I segni dei tempi
(di
Felice Celato)
L’uomo
è immerso nella storia, spesso senza comprenderne il senso di marcia. Questa è
la riflessione che mi ha suggerito un giovane e molto colto collega come
stimolo a riflettere sul nostro grado di comprensione di ciò che ci accade dattorno:
chi viveva in Europa nella prima metà del XVII secolo, esemplificava
Alessandro, ben difficilmente si rendeva conto di vivere al tempo di quella che
chiamammo la “guerra dei trent’anni”, la lunga serie di sparsi conflitti armati
a sfondo religioso ed egemonico che dilaniarono l’Europa fra il 1618 e il 1648
e si conclusero definitivamente con la pace di Westfalia, forse la data
fondativa dello stato moderno.
Il
fatto che il mondo contemporaneo ci abbia reso avvezzi ad una dilagante
contestualità dell’informazione – che, paradossalmente, rende ancora più
complicata la lettura delle dinamiche storiche – non modifica, quasi
quattrocento anni dopo la guerra dei trent’anni dell’esempio appena ricordato, l’attualità
del tema. Anzi, forse più che di attualità sarebbe bene parlare di perennità: Venuta la sera voi dite: “bel tempo perché
il cielo rosseggia”; e al mattino “oggi temporale, perché il cielo è rosso cupo”.

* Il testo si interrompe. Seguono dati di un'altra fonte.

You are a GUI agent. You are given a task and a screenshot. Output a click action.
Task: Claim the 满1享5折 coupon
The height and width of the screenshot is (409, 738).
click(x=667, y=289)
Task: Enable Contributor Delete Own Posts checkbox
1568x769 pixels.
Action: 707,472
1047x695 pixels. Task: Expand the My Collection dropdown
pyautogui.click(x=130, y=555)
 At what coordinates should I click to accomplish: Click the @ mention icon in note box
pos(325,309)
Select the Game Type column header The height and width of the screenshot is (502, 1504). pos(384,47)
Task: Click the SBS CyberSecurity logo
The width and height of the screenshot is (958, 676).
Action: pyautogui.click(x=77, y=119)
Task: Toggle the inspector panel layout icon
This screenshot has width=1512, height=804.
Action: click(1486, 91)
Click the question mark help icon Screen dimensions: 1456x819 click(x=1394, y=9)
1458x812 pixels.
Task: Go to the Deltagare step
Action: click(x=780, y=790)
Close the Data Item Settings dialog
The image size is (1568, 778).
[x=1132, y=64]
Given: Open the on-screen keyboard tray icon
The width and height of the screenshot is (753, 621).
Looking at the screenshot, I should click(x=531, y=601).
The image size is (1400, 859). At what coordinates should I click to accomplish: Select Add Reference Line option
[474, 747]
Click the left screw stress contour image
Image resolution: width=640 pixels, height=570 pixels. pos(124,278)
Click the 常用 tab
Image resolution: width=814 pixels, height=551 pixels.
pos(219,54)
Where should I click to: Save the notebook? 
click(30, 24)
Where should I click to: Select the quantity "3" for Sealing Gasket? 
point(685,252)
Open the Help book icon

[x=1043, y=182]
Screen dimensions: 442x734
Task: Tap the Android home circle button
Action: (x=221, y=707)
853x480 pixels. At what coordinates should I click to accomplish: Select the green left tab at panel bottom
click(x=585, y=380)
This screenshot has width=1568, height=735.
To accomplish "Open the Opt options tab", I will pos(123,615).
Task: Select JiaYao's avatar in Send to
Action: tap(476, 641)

L’aspetto del cielo lo sapete distinguere e i segni dei tempi non siete capaci
di coglierli? dice Gesù ai farisei e ai sadducei in Mt 16, 2-3. L’uomo immerso nel liquido amniotico della sua
contemporaneità non sa leggere i segni dei tempi, se non per nutrire
convinzioni, passioni, angosce e speranze fallaci e di durata assai breve, come
I sonnambuli
di Clark di cui abbiamo parlato qualche tempo fa ( Storie, Noi nuovi sonnambuli, post
dell’8 aprile 2016), apparentemente
vigili ma non in grado di vedere.
Il
tema è suggestivo e merita senz’altro una riflessione storico-filosofica che forse
esula dalle mie capacità culturali (magari tenterò di rifletterci coi miei
poveri mezzi durante l’estate); eppure sin d’ora me ne resta una sensazione di
insicurezza di tutte le chiavi interpretative con le quali cerchiamo di
connettere i punti tragici degli eventi di questi tempi confusi, per trarne una
linea, una sorta di vettore che rappresenta una
grandezza dotata di direzione.
La
considerazione dell’amico Alessandro induce ad una particolare cautela nella
lettura dei segni dei tempi; dalla quale però non possiamo astenerci, perché è
proprio dell’uomo cercare di penetrare il futuro, anche se spesso lo fa
guardando solo all’effimero colore del cielo.
Certo,
se giudichiamo da questo non possiamo che prevedere tempesta. Ma, magari, come spesso ci accade, sbagliamo.